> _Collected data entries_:
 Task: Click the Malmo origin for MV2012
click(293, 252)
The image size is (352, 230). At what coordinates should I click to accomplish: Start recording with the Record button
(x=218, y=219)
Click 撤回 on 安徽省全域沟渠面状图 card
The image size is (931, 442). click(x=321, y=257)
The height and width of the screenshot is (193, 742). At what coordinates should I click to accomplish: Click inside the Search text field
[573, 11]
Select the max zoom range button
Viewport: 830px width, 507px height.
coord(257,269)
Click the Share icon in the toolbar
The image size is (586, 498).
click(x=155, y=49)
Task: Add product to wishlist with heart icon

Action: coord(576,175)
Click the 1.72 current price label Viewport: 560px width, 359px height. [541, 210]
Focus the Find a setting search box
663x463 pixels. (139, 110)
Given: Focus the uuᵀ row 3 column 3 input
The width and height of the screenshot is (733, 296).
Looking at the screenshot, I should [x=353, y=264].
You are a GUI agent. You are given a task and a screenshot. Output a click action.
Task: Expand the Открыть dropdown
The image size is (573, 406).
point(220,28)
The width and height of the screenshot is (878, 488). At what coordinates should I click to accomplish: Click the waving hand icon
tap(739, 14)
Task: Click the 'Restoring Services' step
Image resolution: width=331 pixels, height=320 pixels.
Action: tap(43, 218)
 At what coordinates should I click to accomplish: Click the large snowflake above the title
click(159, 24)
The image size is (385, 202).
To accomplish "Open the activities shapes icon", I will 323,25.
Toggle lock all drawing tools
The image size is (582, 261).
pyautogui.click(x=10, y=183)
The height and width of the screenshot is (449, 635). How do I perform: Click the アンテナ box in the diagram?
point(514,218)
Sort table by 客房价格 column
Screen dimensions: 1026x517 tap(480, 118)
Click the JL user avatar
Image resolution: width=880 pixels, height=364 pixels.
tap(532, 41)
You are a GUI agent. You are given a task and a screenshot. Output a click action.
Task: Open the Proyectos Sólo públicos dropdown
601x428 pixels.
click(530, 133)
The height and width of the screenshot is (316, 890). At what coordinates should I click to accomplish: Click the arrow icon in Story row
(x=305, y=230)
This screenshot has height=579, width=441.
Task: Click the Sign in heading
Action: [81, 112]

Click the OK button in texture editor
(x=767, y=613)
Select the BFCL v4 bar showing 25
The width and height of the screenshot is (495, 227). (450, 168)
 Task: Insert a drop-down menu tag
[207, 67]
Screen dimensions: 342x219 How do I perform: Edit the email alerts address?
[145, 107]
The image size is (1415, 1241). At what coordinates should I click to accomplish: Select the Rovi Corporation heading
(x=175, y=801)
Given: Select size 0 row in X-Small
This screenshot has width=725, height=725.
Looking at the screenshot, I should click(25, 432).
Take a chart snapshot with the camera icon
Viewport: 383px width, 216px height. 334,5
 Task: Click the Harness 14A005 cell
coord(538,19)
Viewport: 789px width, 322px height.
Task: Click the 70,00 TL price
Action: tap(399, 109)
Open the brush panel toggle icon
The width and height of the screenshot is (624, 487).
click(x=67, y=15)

> _The problem_: Transcribe the entries above word for word, from the first line through the line containing "Given: Focus the uuᵀ row 3 column 3 input", and nothing else.

> _Your solution_:
 Task: Click the Malmo origin for MV2012
click(293, 252)
The image size is (352, 230). At what coordinates should I click to accomplish: Start recording with the Record button
(x=218, y=219)
Click 撤回 on 安徽省全域沟渠面状图 card
The image size is (931, 442). click(x=321, y=257)
The height and width of the screenshot is (193, 742). At what coordinates should I click to accomplish: Click inside the Search text field
[573, 11]
Select the max zoom range button
Viewport: 830px width, 507px height.
coord(257,269)
Click the Share icon in the toolbar
The image size is (586, 498).
click(x=155, y=49)
Task: Add product to wishlist with heart icon

Action: coord(576,175)
Click the 1.72 current price label Viewport: 560px width, 359px height. [541, 210]
Focus the Find a setting search box
663x463 pixels. (139, 110)
Given: Focus the uuᵀ row 3 column 3 input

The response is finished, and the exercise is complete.